Apesar de jovem, 19 anos, o meio campo Reis já sentiu várias vezes na pele a cobrança da torcida, da mídia e até mesmo na rua, mas prefere manter a serenidade, sem pensar em estrelismo. “Eu, sozinho, não posso jogar. Preciso do apoio de todos os companheiros. Todo mundo trabalha junto, mas como eu tive oportunidade, fui feliz em conseguir marcar os gols”, relembra.

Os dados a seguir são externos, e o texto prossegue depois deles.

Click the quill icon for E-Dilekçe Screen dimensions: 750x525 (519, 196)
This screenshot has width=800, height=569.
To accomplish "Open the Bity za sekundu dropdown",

No entanto, Reis admite que não é total humildade, principalmente quando acorda em dia inspirado. “Eu falei pros companheiros, ‘dá a bola em mim que hoje eu resolvo’, felizmente deu certo e deus me abençoou nas palavras”, confessa o meia, que mesmo retraído, não mede palavras para rebater as críticas. “Eu faço a minha parte, que é jogar futebol, e a torcida faz a dela, e o professor também tem a dele. Cada um tem sua opinião. Algumas pessoas acham que eu sou mascarado, isso tudo faz parte, só acho que você precisa conhecer a pessoa antes de falar alguma coisa e sair julgando”, rebate.
Os dois gols contra o Atlético-AC vieram em boa hora, justamente quando o clube se recupera na competição e assume a liderança. Sob o comando de Edson Gaúcho, em quatro jogos, o Leão Azul conseguiu três vitórias, sendo duas fora de casa e um empate, até hoje não digerido. “Isso não poderia ter acontecido, jogando dentro de casa empatamos. Eles tiveram oportunidade e fizeram, assim como conseguimos a vitória lá dentro”, pontua Reis.
Sobre o falado 1-2 feito com Fábio Oliveira e que terminou em gol, o meia lembra com carinho e admite que só fez com sucesso por causa da ajuda do companheiro mais experiente. “Trabalhamos bastante as situações dentro da área. Sei a característica do Fábio, que é segurar a bola e tem um bom passe. É uma referência e te traz tranquilidade jogar com ele”.